Activists are hopping mad at Peter Rabbit for being a food-allergy bully
Filmmakers apologise for scene in which rabbits bombard neighbour with allergy-inducing blackberries, forcing him to use an EpiPen
Peter Rabbit powers-that-be hopped into mea culpa mode after a scene in the movie involving a serious food allergy sparked criticism and an online boycott.
In a joint statement with filmmakers, Sony Pictures said that they “sincerely regret not being more aware and sensitive to this issue, and we truly apologise”.
In the big-screen adaptation of the Beatrix Potter classic, released Friday, Peter Rabbit’s neighbour Mr. McGregor is allergic to blackberries. No matter, the rabbits hurl the forbidden fruit at the man, who’s forced to use an EpiPen. The movie, praised for its animation, has been criticised for turning bunnies into bullies.
Kids with Food Allergies, a children’s organisation, posted a “heads-up alert” on Facebook for parents so they could have an “opportunity to discuss food allergy bullying and ‘jokes’ with their child before seeing the movie,” they noted. They added that the post “immediately went viral.” Twitter users started using the hashtag #boycottpeterrabbit.
In addition, Kenneth Mendez, the president and CEO of the Asthma and Allergy Foundation of America, wrote an open letter stating that “jokes about food allergies can put people in danger.”

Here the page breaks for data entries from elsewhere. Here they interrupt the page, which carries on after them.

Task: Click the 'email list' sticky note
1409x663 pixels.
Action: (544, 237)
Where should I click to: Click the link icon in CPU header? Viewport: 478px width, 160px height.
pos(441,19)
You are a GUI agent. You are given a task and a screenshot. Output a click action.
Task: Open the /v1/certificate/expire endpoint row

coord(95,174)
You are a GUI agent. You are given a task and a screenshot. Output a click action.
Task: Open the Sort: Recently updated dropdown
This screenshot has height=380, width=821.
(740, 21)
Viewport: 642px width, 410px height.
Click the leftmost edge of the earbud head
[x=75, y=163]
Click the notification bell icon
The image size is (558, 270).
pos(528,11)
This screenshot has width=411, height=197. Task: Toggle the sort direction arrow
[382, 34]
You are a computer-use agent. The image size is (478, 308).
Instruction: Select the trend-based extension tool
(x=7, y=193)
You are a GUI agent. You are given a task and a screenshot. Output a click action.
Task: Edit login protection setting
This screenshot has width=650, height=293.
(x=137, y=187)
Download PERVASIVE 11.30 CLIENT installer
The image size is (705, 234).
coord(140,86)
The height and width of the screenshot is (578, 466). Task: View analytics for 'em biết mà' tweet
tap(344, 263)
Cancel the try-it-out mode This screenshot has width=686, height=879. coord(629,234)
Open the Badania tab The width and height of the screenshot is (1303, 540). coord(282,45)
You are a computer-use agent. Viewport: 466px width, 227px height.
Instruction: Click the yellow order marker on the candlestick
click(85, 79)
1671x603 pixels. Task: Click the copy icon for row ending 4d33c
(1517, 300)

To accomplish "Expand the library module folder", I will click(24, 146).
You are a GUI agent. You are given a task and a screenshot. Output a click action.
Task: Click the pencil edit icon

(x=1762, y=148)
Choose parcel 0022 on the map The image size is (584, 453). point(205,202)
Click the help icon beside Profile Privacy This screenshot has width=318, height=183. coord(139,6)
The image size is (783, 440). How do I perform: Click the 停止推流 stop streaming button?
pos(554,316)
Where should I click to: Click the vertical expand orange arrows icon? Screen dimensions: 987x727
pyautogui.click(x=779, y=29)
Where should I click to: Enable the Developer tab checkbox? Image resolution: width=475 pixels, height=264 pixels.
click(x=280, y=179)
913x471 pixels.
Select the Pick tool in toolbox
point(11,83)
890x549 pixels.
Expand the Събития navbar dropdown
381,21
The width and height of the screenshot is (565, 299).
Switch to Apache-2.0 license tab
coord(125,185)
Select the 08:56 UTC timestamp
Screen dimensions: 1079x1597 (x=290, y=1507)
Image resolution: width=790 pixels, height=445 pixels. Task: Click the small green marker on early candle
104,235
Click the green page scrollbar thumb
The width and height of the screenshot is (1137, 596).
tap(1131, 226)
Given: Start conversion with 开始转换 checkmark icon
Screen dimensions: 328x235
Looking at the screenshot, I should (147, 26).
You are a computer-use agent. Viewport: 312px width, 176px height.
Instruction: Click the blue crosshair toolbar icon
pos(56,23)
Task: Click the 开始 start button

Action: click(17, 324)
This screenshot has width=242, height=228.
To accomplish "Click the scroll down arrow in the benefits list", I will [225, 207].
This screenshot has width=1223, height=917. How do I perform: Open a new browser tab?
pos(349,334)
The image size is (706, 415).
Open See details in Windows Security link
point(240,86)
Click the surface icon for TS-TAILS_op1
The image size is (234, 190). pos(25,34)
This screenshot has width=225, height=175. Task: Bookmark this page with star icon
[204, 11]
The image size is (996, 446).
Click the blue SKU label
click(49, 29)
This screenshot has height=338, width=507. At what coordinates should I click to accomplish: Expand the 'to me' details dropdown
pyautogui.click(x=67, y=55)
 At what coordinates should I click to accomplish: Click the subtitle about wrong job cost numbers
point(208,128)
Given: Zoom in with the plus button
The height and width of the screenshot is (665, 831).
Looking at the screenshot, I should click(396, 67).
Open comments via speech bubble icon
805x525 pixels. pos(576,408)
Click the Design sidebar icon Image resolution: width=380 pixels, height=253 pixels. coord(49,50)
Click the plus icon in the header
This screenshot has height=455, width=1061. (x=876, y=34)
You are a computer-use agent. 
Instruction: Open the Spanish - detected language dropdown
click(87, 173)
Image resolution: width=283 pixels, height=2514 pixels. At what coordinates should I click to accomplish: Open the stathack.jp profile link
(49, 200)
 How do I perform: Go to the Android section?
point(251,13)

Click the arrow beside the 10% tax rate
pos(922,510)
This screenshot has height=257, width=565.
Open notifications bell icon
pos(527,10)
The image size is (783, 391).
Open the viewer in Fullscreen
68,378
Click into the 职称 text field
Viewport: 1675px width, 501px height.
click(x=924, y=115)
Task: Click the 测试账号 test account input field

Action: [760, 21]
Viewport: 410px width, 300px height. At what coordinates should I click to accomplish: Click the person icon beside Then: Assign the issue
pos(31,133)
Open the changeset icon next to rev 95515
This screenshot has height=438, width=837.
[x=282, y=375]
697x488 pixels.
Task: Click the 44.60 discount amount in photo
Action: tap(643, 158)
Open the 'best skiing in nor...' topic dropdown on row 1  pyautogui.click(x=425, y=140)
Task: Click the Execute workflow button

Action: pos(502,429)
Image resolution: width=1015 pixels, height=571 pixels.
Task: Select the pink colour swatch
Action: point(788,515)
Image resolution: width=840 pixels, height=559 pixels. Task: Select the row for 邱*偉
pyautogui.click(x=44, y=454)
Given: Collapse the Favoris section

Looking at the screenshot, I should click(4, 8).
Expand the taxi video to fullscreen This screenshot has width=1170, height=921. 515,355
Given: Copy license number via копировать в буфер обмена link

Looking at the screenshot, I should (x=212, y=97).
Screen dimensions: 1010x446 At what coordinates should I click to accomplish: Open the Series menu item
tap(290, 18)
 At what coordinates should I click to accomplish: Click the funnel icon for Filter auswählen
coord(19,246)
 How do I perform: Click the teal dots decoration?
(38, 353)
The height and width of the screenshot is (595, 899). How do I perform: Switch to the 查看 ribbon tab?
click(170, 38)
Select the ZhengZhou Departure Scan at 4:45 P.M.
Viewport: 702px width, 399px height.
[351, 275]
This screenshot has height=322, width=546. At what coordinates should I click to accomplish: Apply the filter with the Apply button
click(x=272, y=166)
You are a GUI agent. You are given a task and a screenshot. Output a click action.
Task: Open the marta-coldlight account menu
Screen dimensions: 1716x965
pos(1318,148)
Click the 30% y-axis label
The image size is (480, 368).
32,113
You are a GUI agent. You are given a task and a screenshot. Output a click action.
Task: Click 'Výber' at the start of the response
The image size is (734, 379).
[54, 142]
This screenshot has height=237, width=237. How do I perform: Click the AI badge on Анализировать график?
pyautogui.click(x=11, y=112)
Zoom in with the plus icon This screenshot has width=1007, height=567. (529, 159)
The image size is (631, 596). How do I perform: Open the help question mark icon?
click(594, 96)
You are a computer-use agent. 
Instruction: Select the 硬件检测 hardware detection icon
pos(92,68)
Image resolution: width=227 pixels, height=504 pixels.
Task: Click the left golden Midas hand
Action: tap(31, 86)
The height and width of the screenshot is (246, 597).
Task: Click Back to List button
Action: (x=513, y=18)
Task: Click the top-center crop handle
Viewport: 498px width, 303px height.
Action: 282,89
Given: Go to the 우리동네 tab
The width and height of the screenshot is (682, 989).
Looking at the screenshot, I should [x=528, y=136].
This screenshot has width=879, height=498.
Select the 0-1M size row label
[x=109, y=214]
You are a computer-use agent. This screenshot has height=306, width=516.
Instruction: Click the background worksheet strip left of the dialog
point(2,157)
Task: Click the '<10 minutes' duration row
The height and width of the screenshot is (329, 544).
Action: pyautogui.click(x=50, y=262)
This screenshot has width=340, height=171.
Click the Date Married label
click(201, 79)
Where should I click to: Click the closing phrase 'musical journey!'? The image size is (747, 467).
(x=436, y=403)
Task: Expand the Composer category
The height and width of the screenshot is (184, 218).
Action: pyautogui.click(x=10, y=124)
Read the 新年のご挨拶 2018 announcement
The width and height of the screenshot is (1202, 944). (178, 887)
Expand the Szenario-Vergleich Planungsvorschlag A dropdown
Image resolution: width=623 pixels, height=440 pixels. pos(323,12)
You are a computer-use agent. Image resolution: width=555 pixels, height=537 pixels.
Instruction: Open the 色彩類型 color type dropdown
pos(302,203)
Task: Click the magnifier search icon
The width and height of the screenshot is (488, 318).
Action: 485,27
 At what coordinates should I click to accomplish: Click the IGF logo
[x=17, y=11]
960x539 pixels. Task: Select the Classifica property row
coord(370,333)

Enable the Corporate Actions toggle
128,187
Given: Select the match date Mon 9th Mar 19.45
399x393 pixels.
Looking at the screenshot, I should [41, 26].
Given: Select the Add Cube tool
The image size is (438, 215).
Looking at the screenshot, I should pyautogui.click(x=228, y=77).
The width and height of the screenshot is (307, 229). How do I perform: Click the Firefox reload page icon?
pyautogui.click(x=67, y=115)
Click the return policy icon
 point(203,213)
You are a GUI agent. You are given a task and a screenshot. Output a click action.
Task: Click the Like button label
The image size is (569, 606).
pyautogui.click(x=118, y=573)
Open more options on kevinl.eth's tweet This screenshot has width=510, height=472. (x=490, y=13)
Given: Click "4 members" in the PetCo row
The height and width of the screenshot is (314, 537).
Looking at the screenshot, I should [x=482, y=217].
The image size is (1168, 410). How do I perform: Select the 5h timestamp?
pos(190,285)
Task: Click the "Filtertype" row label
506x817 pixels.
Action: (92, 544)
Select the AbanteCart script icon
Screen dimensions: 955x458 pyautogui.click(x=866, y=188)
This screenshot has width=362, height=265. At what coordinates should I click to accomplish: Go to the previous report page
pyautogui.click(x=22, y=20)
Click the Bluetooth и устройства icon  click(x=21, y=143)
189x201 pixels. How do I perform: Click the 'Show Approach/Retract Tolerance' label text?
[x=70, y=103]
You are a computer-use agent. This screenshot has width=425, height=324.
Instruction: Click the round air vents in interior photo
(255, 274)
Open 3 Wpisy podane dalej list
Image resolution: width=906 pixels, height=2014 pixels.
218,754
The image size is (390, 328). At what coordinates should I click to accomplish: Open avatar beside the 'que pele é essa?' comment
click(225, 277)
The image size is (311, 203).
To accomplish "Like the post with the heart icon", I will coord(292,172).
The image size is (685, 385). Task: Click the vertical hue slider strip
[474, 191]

Researchers estimate that up to 15 million Americans have food allergies, including about 6 million children under age 18. That is 1 in 13 children, or roughly two in every classroom, according to the group Food Allergy Research and Education.
Mendez urged the brains behind the film to “examine your portrayal of bullying in your films geared toward a young audience.”
@SonyPictures What a disgrace - teaching children it's okay to bully and harass others with food allergies. You obviously have no staff with children who could DIE from food allergies. #attemptedmurder #foodallergies #boycottpeterrabbit
— Allison Wells (@OrangeAlli) February 10, 2018
@SonyPictures after I use my epipen I have an hour to get to hospital and then 24hrs of medication in intensive care before they are sure I wont die. Show the real consequences or food allergies #boycottpeterrabbit
— SamTheOilMan (@SamTheOilMan) February 11, 2018
The scene raises troubling echoes of an incident in January in which three Pennsylvania teenagers were charged with intentionally exposing a school classmate with a severe pineapple allergy to the fruit.
“Food allergies and are a serious issue” and the film “should not have made light” of them “even in a cartoonish, slapstick way,” the movie’s creators said.